-- Opening Marker --

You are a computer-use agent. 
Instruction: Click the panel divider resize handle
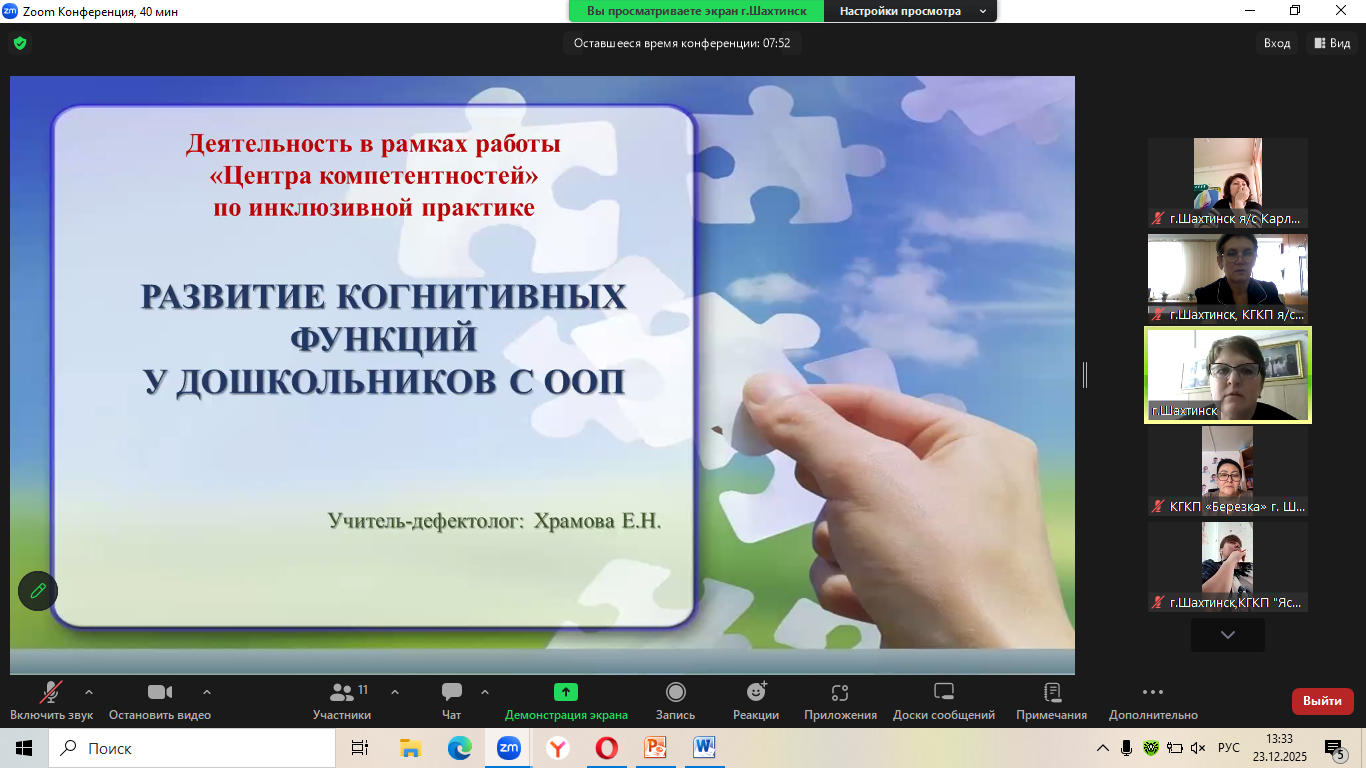[1085, 375]
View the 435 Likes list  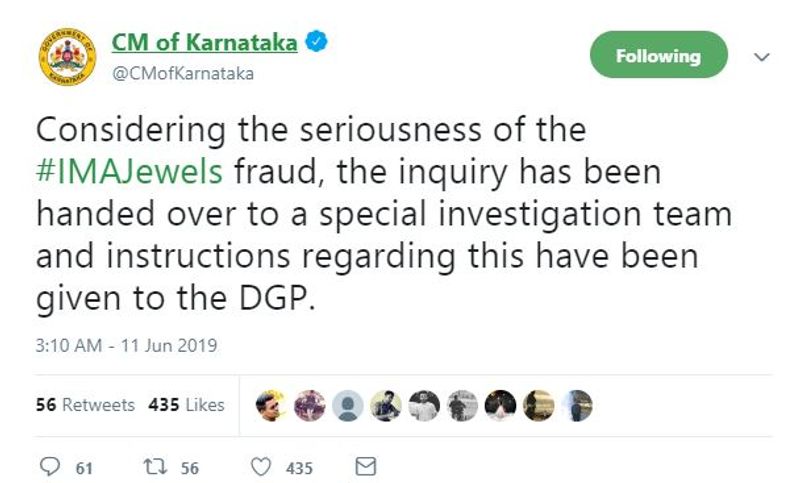[186, 404]
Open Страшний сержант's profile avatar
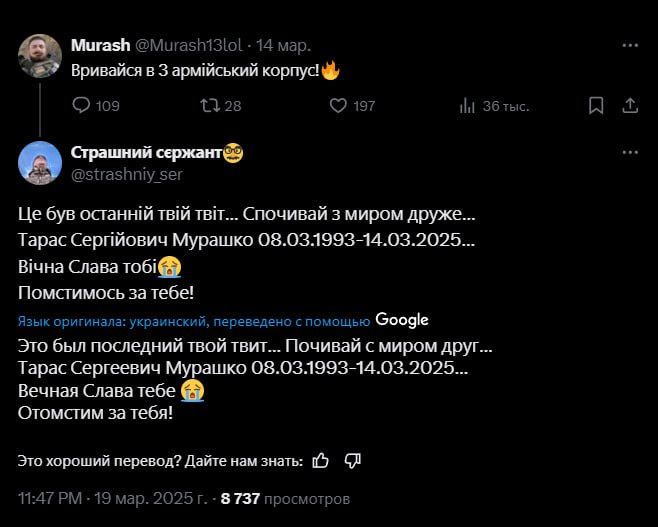This screenshot has height=527, width=658. pos(40,162)
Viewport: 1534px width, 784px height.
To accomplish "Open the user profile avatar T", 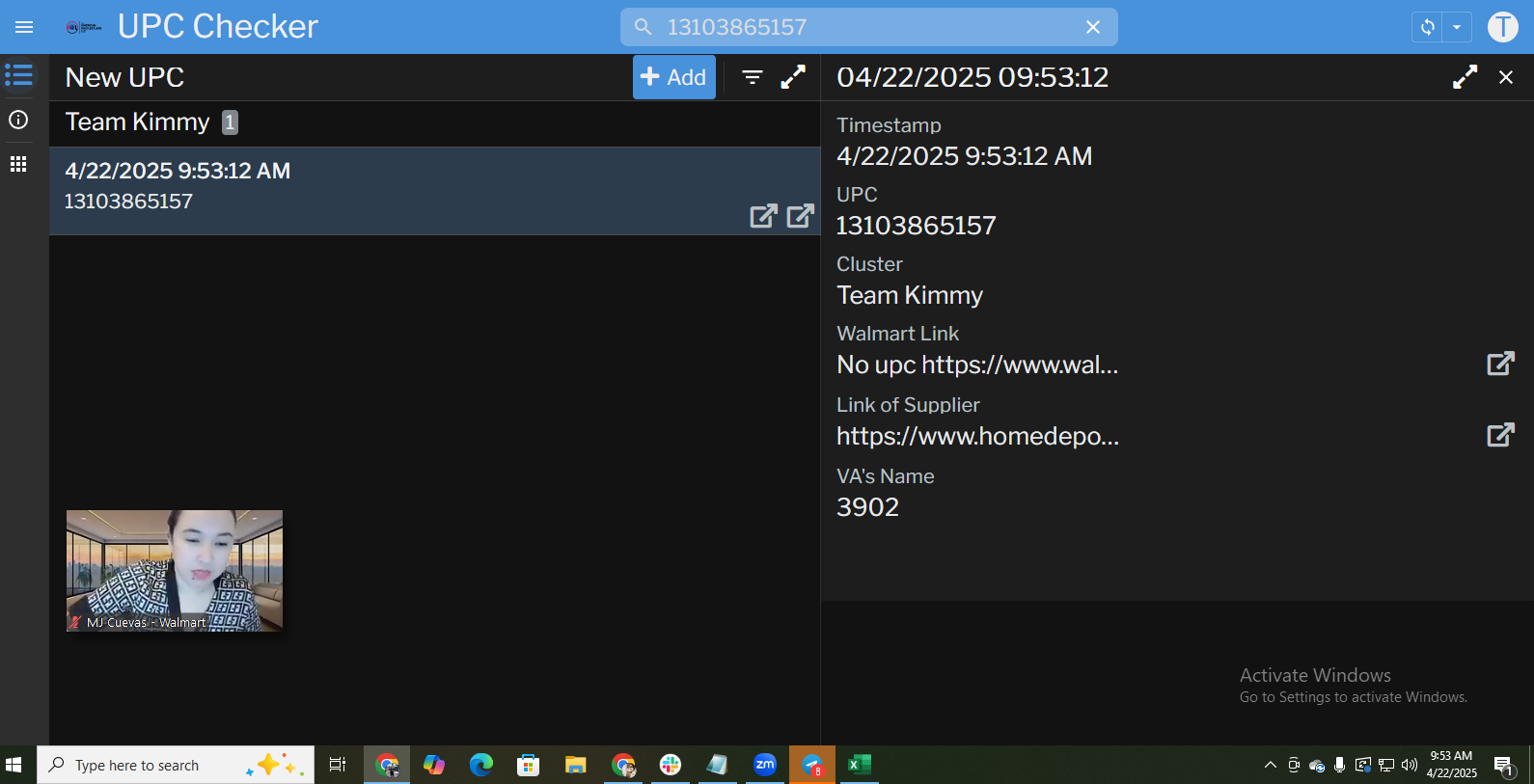I will coord(1502,27).
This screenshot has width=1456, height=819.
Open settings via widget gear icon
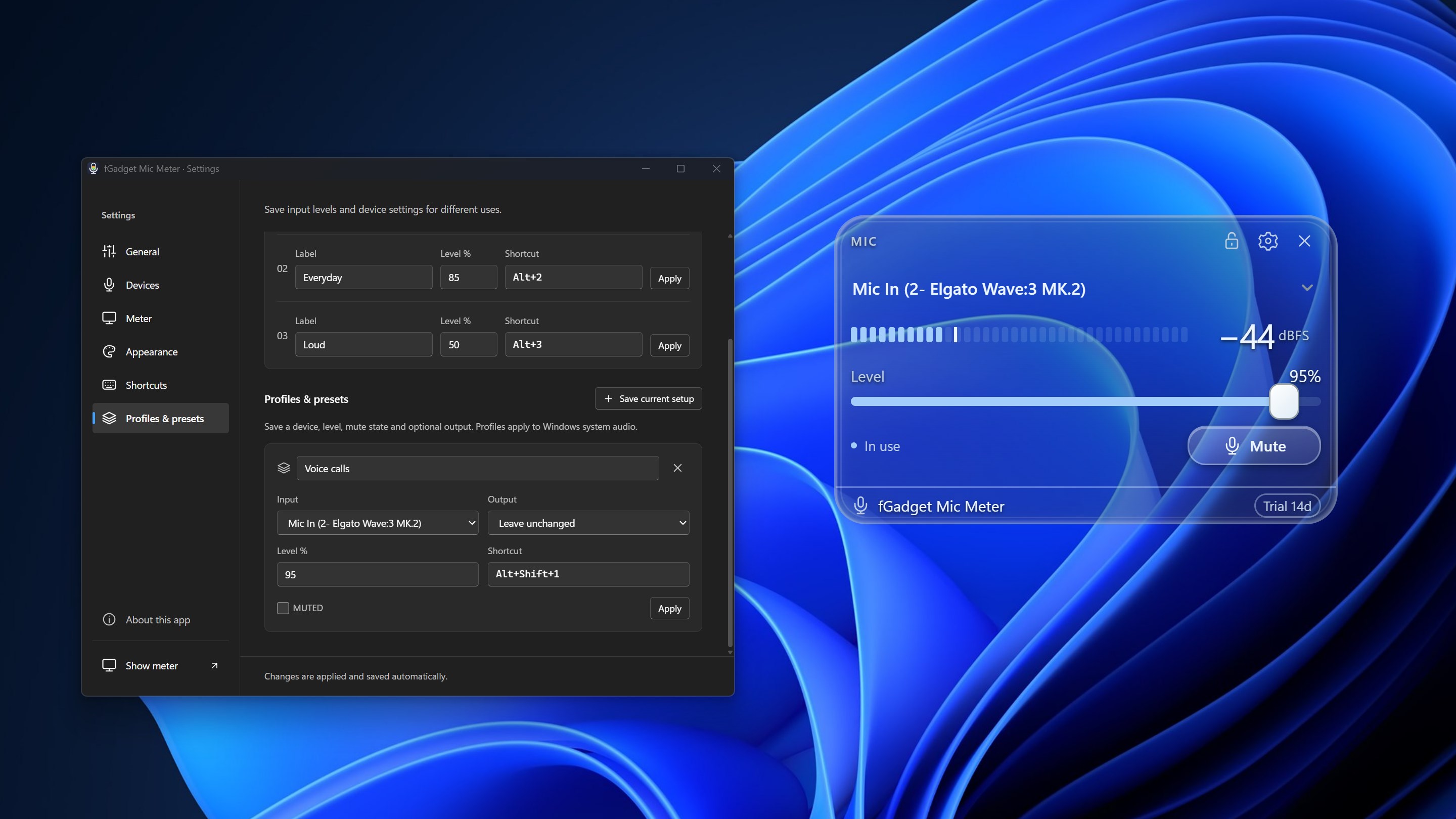click(1268, 241)
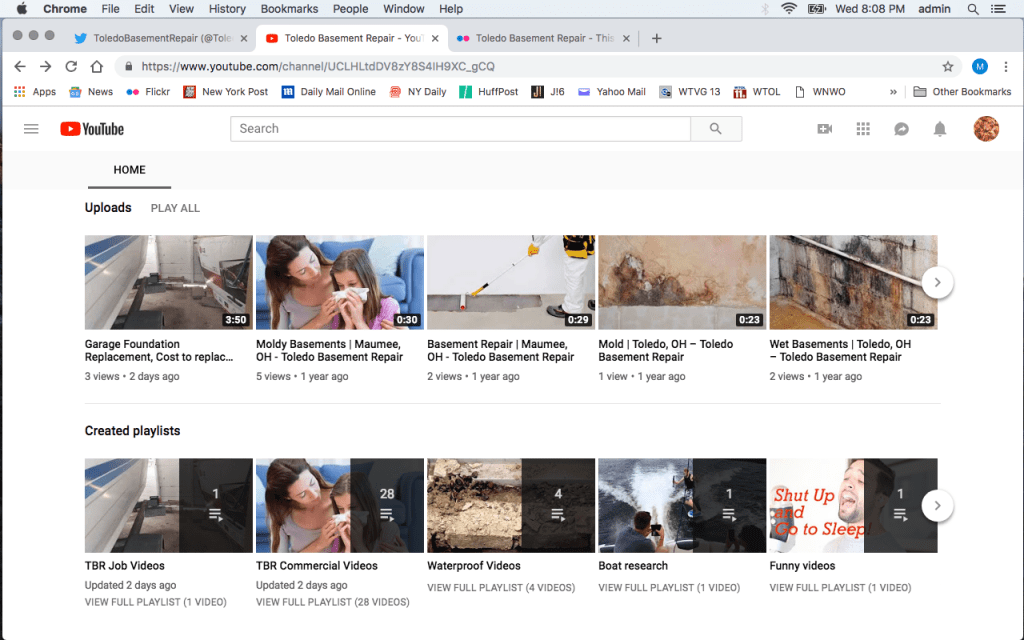View full TBR Commercial Videos playlist
The height and width of the screenshot is (640, 1024).
click(x=332, y=602)

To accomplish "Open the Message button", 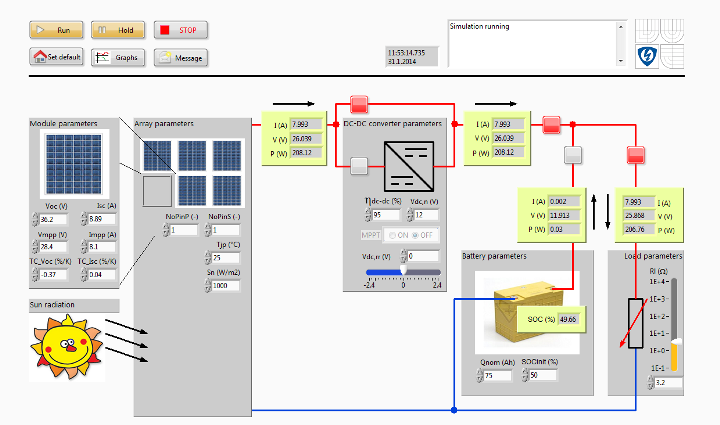I will (x=180, y=57).
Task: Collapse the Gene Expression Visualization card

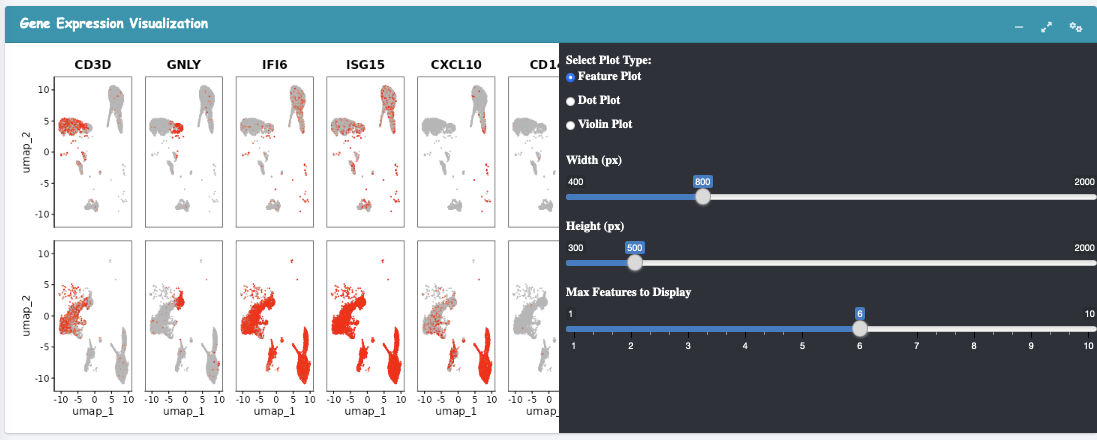Action: (1018, 27)
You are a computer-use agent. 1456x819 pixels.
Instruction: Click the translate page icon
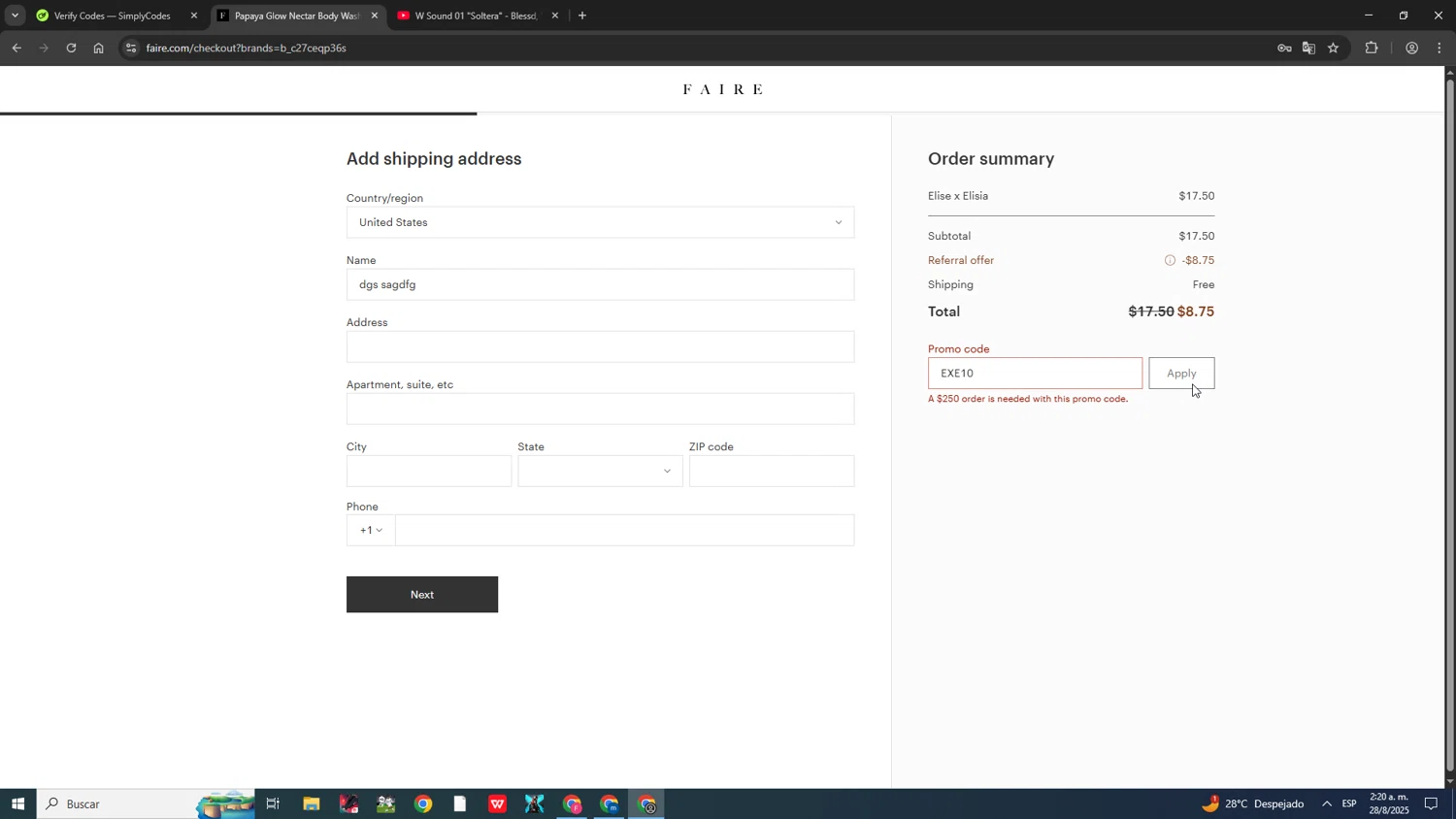[x=1308, y=48]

-- Closing Marker --

**WHAT TO WORK ON**
Reproduce exactly, and only, the lines from the one with "You are a computer-use agent. 1456x819" to the final line of the listing above; the pictures are to be left out.

**EXPECTED ANSWER**
You are a computer-use agent. 1456x819 pixels.
Instruction: Click the translate page icon
[x=1308, y=48]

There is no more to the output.